## ASSIGNMENT
Quote the lines of the data below verbatim, beginning at the line that contains "671x480 pixels." and ending at the last line, both included, and excluding pictures.
***** DATA TO EXAMINE
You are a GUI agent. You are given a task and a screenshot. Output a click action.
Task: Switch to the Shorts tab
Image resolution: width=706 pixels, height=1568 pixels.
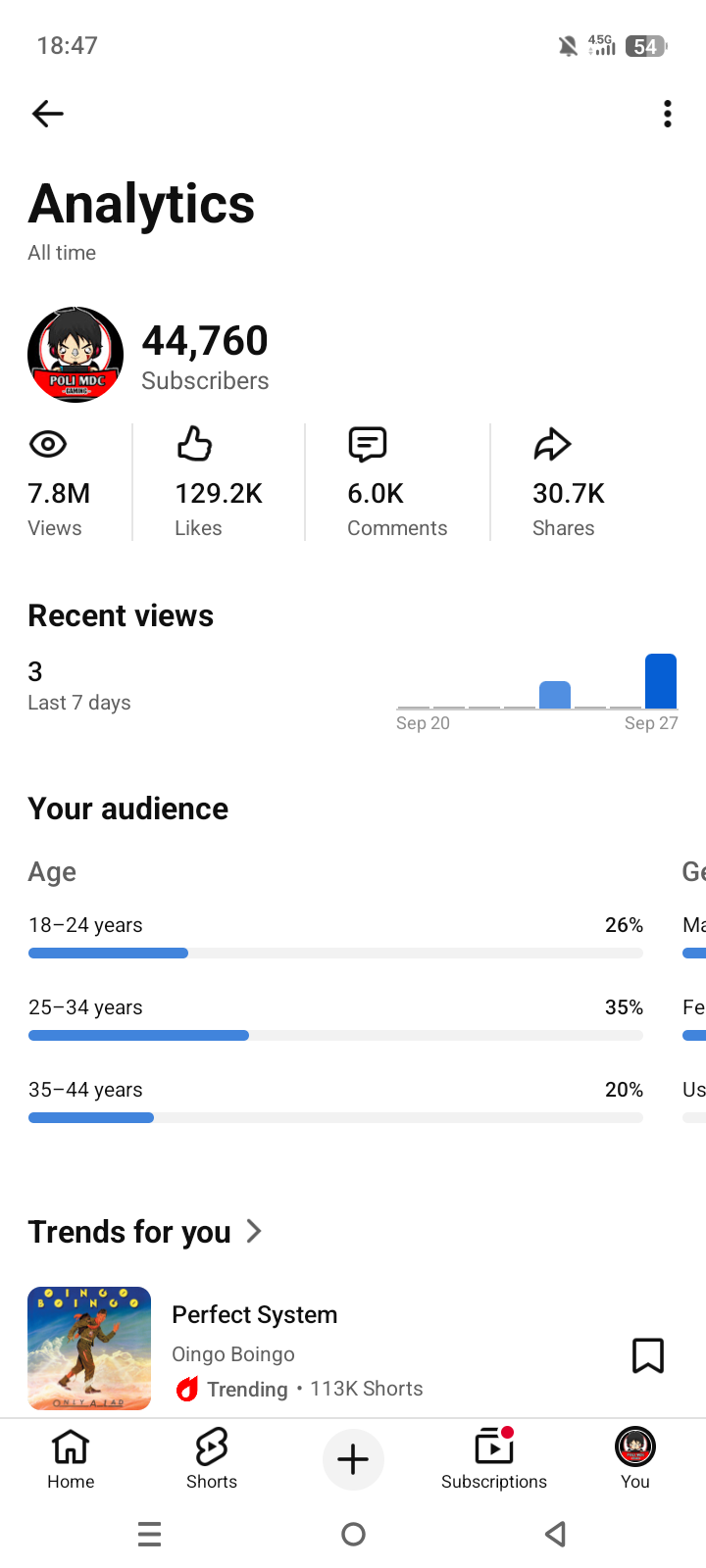point(212,1458)
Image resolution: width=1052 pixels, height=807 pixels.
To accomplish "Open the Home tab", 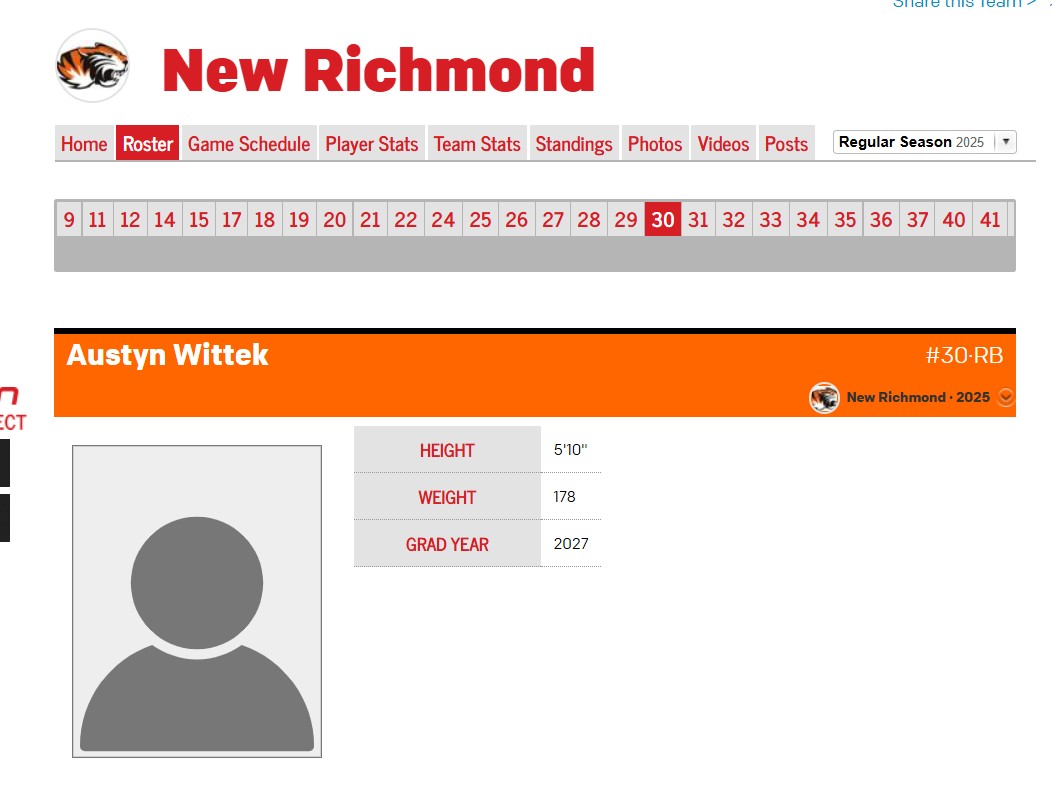I will [84, 144].
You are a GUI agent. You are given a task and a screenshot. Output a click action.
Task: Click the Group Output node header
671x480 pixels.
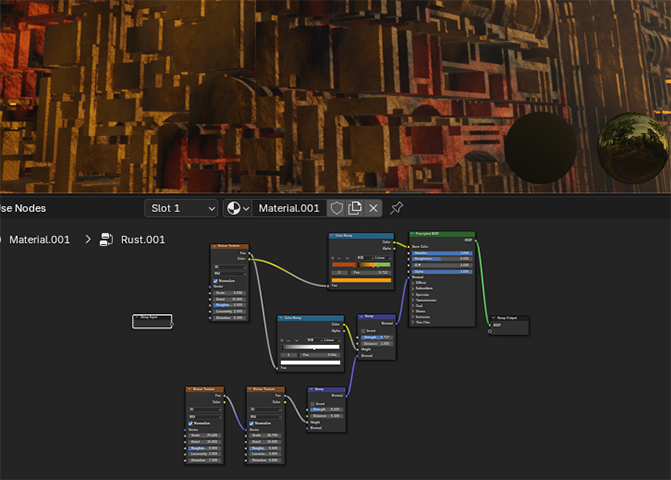coord(508,318)
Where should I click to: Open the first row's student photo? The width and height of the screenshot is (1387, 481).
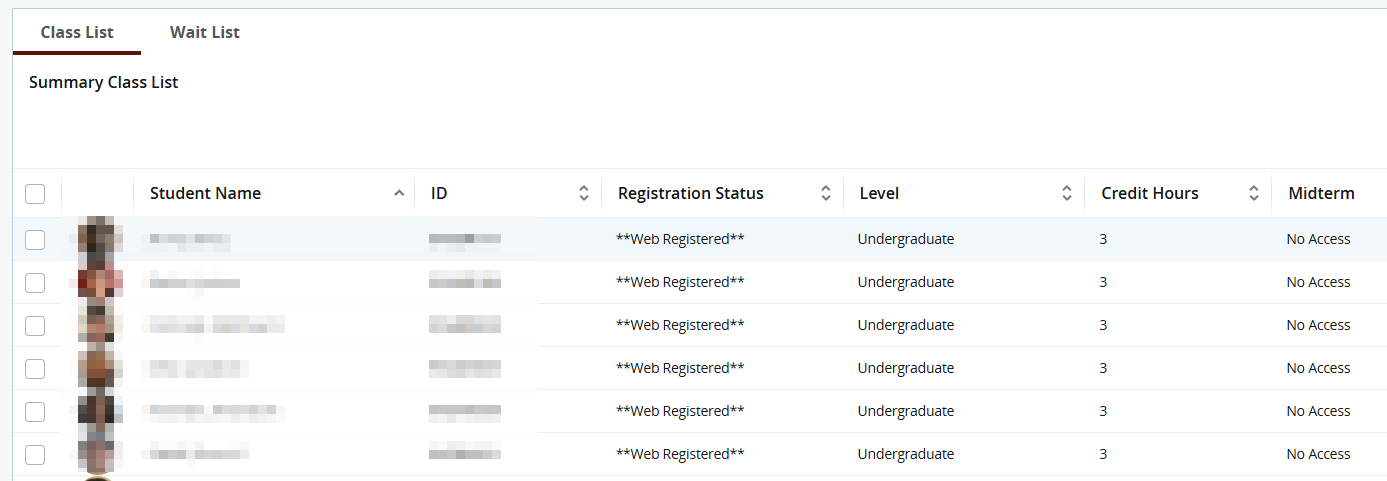point(100,239)
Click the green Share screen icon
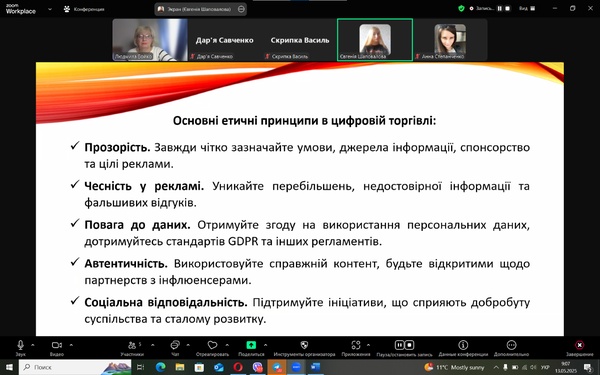The width and height of the screenshot is (600, 375). 251,345
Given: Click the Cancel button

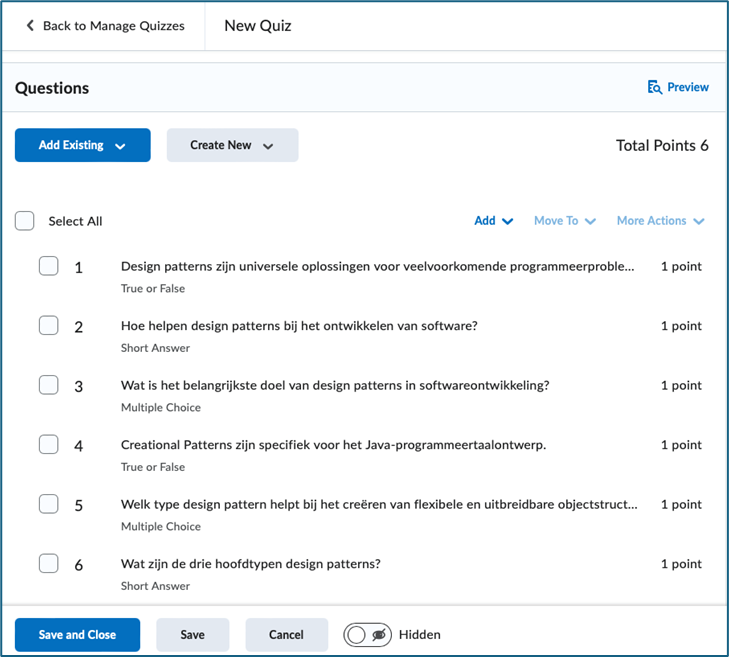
**********
## EXPECTED OUTPUT
671x480 pixels.
coord(508,318)
Where should I click to: Open the first row's student photo? The width and height of the screenshot is (1387, 481).
point(100,239)
Click the green Share screen icon
The width and height of the screenshot is (600, 375). 251,345
Given: Click the Cancel button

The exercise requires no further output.